AMD’s overall processor share of instance types is just 4.2%. Cloud services tend to keep older instance types in production as long as possible, so we see AMD increasing its share with expected deployments of its second-generation Epyc processor, aka Rome, in the second half of this year.

Among dedicated accelerators, AMD GPUs currently have only a 1.0% share of instance types, the same share as Xilinx’s Virtex UltraScale+ FPGAs. AMD will have to up its game in deep-learning software to make significant headway against the Nvidia juggernaut and its much deeper, more mature software capabilities.

Intel’s Arria 10 FPGA accounts for only 0.6% of dedicated accelerator instance types. Xilinx and Intel must combat the same Nvidia capabilities that AMD is facing, but FPGAs face additional challenges in data center development and verification tools.

Lftr2-min1.png


Lftr1-min.png

https://www.eetimes.com/author.asp?section_id=36&doc_id=1334812&_mc=RSS_EET_EDT
 
Summit, the world’s fastest supercomputer Triples Its Performance Record

DOING THE MATH: THE REALITY OF HPC AND AI CONVERGENCE
June 17, 2019

There is a more direct approach to converging HPC and AI, and that is to retrofit some of the matrix math libraries that are commonly used in HPC simulations so they can take advantage of dot product engines such as the Tensor Core units that are at the heart of the “Volta” Tesla GPU accelerators that are often at the heart of so-called AI supercomputers such as the “Summit” system at Oak Ridge National Laboratories.

As it turns out, a team of researchers at the University of Tennessee, Oak Ridge. And the University of Manchester, led by Jack Dongarra, one of the creators of the Linpack and HPL benchmarks that are used to gauge the raw performance of supercomputers, have come up with a mixed precision interative refinement solver that can make use of the Tensor Core units inside the Volta and get raw HPC matrix math calculations like those at the heart of Linpack done quicker than if they used the 64-bit math units on the Volta.

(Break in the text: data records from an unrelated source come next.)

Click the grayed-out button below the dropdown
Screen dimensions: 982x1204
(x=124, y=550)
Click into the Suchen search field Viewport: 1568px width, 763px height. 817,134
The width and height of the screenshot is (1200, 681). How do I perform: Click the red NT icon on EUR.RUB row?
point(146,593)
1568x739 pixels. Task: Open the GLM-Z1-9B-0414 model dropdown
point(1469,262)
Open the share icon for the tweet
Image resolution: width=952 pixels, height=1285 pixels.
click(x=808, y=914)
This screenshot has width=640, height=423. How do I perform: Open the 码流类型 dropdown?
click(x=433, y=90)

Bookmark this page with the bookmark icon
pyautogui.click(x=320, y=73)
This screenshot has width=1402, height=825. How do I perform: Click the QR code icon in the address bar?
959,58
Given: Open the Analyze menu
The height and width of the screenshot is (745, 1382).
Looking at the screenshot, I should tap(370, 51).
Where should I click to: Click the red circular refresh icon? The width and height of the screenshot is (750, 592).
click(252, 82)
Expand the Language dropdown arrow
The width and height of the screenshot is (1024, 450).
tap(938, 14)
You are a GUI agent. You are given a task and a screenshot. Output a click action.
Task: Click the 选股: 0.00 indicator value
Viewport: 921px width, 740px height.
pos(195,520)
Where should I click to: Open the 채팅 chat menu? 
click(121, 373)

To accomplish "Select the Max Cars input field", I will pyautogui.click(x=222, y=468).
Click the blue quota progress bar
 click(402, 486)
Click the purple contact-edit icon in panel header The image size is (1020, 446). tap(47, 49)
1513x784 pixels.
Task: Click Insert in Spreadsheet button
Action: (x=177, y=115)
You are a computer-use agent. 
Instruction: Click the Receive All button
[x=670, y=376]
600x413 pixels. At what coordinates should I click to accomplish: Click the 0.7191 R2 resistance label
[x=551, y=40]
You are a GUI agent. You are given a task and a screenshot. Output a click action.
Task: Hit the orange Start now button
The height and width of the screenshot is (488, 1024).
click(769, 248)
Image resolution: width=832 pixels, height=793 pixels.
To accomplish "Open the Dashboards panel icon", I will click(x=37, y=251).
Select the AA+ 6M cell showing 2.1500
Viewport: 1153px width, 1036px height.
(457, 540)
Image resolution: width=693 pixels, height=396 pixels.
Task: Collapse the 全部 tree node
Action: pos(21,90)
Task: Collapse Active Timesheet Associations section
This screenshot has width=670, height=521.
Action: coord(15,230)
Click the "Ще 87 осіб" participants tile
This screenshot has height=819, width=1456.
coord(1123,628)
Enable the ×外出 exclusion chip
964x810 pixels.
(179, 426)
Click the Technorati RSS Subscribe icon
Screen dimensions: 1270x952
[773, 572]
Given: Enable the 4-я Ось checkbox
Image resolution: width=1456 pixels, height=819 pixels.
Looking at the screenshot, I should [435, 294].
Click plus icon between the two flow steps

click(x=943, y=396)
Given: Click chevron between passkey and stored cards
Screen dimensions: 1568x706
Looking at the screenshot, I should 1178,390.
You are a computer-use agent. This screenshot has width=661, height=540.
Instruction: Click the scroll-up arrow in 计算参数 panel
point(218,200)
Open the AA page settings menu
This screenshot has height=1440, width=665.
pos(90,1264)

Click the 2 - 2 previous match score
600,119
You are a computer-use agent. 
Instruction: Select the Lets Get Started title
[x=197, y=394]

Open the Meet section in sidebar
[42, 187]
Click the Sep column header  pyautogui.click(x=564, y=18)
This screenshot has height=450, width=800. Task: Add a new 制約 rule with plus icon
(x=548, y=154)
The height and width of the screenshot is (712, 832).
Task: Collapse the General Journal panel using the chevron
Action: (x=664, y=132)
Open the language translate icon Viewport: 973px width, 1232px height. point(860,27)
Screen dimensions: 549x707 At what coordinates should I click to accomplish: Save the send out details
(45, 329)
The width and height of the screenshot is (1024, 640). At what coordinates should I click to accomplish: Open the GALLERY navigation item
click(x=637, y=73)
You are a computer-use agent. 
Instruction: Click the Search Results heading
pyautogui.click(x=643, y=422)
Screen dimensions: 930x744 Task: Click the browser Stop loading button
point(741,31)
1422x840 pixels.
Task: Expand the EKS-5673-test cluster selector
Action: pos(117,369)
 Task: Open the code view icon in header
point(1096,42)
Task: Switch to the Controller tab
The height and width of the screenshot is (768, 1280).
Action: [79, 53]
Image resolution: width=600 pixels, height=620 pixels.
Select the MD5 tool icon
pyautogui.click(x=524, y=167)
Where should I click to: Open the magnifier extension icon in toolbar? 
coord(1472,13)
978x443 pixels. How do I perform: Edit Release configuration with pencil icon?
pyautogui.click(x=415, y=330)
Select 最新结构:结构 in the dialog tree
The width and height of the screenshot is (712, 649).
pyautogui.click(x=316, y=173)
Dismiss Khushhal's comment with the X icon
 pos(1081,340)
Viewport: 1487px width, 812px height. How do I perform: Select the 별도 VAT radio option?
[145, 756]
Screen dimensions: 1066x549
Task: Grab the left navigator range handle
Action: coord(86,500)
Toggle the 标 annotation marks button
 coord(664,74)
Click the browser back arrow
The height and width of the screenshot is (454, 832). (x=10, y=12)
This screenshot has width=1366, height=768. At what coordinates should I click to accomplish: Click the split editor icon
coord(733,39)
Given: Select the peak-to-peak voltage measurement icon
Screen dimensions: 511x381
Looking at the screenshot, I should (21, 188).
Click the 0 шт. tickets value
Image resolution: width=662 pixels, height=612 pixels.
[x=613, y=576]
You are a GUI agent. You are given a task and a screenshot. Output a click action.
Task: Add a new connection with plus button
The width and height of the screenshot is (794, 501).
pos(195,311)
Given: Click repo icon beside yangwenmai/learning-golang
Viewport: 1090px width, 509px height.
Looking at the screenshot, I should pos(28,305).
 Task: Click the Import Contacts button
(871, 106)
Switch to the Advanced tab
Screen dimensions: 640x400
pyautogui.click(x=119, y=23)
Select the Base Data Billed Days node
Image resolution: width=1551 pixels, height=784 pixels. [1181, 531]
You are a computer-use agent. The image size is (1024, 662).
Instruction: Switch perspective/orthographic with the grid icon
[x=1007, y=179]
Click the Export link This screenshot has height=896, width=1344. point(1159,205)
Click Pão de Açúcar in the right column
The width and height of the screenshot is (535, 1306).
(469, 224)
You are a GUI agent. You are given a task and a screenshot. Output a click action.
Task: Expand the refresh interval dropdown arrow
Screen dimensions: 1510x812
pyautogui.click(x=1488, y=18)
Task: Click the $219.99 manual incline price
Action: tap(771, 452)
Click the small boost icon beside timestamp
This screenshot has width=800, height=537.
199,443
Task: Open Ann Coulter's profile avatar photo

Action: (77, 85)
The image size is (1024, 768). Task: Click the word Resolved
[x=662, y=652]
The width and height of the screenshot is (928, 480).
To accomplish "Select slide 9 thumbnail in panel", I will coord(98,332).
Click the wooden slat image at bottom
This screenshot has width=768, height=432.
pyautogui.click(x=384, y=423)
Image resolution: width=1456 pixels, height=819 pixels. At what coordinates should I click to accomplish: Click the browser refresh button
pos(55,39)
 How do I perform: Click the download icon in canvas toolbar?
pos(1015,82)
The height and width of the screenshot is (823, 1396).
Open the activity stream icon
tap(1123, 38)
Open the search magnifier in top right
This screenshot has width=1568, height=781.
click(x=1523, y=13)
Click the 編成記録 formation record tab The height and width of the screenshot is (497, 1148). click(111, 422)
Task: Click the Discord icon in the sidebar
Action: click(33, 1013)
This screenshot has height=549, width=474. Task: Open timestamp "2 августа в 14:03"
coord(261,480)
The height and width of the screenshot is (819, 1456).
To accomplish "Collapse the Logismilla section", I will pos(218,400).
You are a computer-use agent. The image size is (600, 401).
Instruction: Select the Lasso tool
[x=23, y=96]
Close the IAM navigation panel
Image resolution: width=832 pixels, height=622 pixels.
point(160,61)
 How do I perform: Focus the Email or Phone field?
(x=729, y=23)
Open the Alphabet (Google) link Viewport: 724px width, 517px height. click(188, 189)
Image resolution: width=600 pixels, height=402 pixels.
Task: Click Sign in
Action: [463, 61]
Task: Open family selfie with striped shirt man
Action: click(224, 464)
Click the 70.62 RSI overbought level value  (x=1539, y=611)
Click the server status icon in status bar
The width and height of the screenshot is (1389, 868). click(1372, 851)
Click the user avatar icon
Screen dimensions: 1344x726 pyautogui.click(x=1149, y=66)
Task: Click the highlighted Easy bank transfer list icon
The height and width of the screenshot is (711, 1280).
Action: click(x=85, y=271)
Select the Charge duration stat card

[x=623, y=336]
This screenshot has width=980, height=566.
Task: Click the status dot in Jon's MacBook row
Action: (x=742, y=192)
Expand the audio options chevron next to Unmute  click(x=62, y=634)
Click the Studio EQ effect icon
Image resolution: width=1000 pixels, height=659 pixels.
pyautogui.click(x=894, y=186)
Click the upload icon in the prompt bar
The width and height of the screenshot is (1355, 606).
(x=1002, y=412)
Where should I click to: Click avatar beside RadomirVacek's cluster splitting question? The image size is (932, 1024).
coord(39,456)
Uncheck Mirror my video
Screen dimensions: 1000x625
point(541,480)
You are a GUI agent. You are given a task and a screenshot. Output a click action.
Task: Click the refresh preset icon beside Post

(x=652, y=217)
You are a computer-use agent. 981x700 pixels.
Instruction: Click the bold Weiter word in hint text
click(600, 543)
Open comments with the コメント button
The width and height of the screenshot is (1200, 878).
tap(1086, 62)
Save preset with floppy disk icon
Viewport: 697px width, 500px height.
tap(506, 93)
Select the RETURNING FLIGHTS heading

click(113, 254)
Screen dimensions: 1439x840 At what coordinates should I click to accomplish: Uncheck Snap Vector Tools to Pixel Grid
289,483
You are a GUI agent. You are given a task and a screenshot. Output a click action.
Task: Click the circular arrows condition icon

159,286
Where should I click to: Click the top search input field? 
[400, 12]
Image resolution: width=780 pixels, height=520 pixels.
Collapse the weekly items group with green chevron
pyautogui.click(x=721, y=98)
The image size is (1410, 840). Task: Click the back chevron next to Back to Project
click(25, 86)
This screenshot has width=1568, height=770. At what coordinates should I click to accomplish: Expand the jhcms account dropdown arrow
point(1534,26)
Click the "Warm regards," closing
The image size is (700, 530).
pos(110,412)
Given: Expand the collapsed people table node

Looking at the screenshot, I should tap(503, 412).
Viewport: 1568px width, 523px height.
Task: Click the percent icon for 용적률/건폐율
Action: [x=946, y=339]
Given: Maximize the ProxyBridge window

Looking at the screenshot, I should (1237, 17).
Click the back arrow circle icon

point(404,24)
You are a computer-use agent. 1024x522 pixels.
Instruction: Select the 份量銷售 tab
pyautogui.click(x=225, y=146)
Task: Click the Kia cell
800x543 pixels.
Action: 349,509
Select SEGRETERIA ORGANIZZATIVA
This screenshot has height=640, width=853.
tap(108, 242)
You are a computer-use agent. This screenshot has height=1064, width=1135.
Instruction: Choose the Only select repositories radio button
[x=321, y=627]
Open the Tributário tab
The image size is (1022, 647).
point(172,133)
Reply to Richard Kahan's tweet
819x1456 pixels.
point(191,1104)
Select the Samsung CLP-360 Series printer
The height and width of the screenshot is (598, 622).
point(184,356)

This underlying math that implements this iterative refinement approach that has been applied to the Tensor Core units is itself not new, and in fact it dates from the 1940s, according to Dongarra.
...
The good news is that a new and improved iterative refinement technique is working pretty well by pushing the bulk of the math to the 4×4, 16-bit floating point Tensor Core engines and doing a little 32-bit accumulate and a tiny bit of 64-bit math on top of that to produce an equivalent result to what was produced using only 64-bit math units on the Volta GPU accelerator – but in a much shorter time.

To put the iterative refinement solver to the test, techies at Nvidia worked with the team from Oak Ridge, the University of Tennessee, and the University of Manchester to port the HPL implementation of the Linpack benchmark, which is a 64-bit dense matrix calculation that is used by the Top500, to the new solver – creating what they are tentatively calling HPL-AI – and ran it both ways on the Summit supercomputer. The results were astoundingly good.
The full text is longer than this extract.